Exercise task = Count how many of the lines below contain the string "should", matching case exactly, and reply with the number alone.
* Begin *
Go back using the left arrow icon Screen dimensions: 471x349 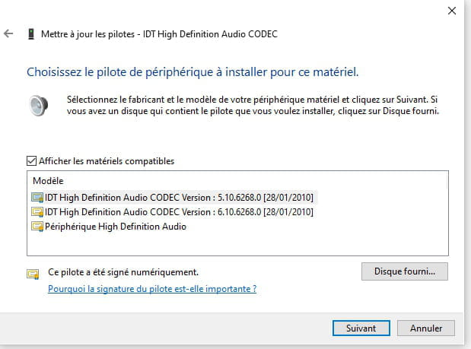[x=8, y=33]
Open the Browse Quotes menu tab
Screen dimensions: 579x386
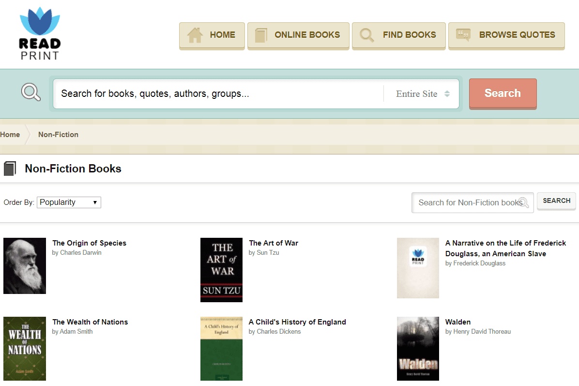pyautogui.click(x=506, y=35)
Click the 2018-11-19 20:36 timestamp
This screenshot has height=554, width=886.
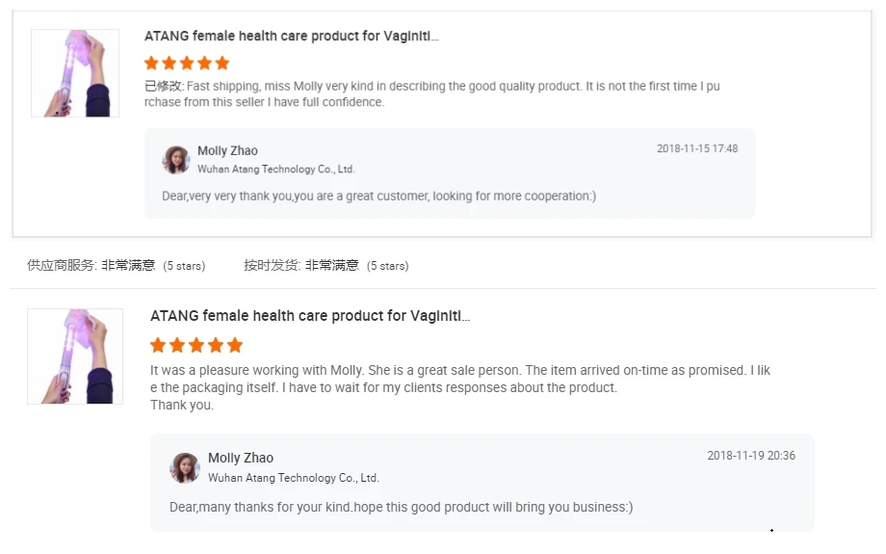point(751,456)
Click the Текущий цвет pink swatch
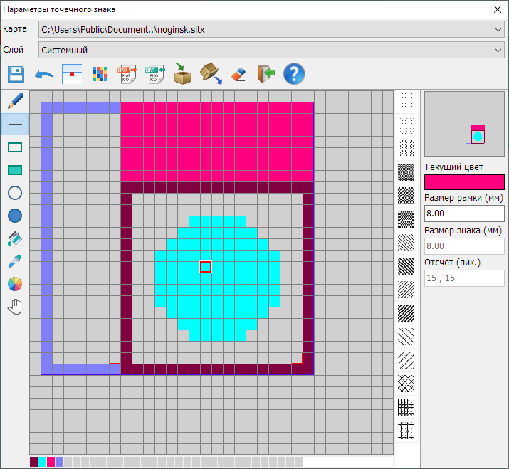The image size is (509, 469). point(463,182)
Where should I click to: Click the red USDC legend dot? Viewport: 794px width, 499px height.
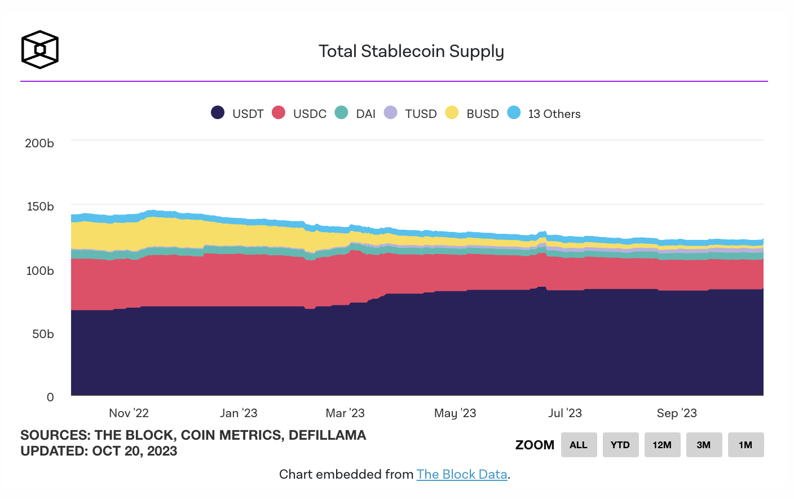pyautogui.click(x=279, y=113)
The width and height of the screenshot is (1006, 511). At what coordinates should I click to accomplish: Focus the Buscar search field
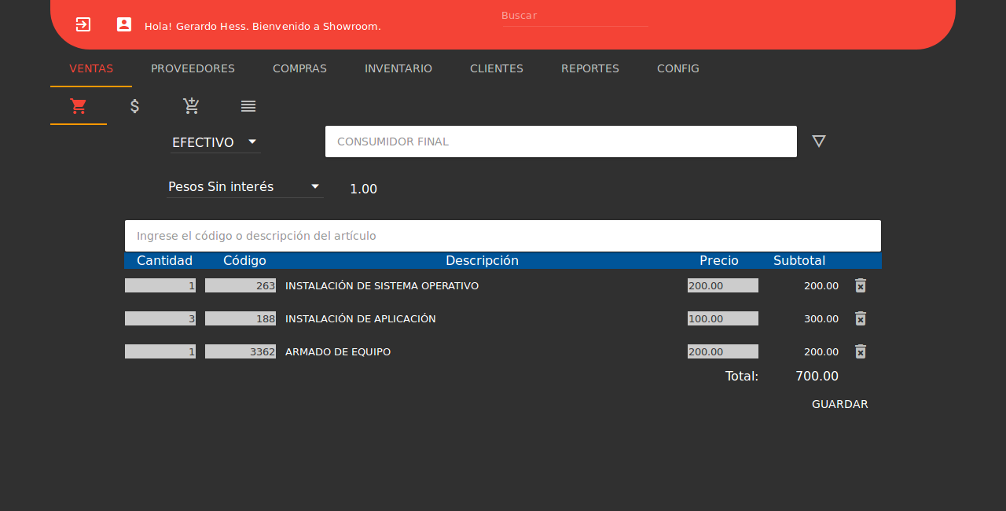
* End *
Answer to this problem = 2